Elasticsearch

We strongly recommend to use a dedicated Elasticsearch cluster for your Graylog setup.

If you are using a shared Elasticsearch setup, a problem with indices unrelated to Graylog might turn the cluster status to YELLOW or RED and impact the availability and performance of your Graylog setup.

Important

Graylog currently does not work with Elasticsearch clusters using the License or Shield plugin.

Elasticsearch versions

Graylog hosts an embedded Elasticsearch node which is joining the Elasticsearch cluster as a client node.

The following table provides an overview over the Elasticsearch version in Graylog:

Graylog version Elasticsearch version
1.2.0-1.2.1 1.7.1
1.3.0-1.3.3 1.7.3
1.3.4 1.7.5
2.0.0 2.3.1
2.0.1-2.0.3 2.3.2
2.1.0-2.1.1 2.3.5

Caution

Graylog 2.x does not work with Elasticsearch 5.x!

Configuration

Graylog

The most important settings to make a successful connection are the Elasticsearch cluster name, one or more addresses of Elasticsearch master nodes, and the local network bind address.

Graylog needs to know the address of at least one other Elasticsearch master node given in the elasticsearch_discovery_zen_ping_unicast_hosts setting. Vice versa, the Elasticsearch nodes need to be able to access the embedded Elasticsearch node in Graylog via the interface given in the elasticsearch_network_host setting.

Cluster Name

You need to tell Graylog which Elasticsearch cluster to join. The Elasticsearch default cluster name is elasticsearch and configured for every Elasticsearch node in the elasticsearch.yml configuration file with the cluster.name name.

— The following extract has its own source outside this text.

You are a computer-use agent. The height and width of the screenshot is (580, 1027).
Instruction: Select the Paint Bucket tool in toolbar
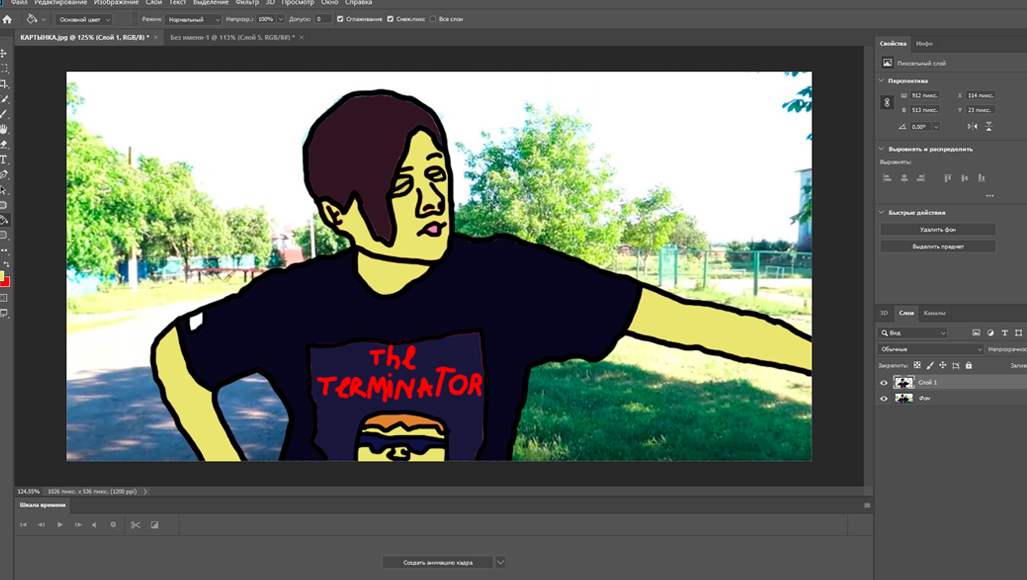(x=5, y=220)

Configure the same cluster name in every Graylog configuration file (e. g. graylog.conf) with the elasticsearch_cluster_name setting (default: graylog).

We recommend to call the cluster graylog-production or graylog, but not elasticsearch to prevent accidental cluster name collisions.

The Elasticsearch configuration file is typically located at /etc/elasticsearch/elasticsearch.yml.

Network setup

Graylog is using unicast discovery to find all the Elasticsearch nodes in the cluster.

In order for this to work, Graylog has to know some master nodes of the Elasticsearch cluster which can be provided in the elasticsearch_discovery_zen_ping_unicast_hosts configuration setting.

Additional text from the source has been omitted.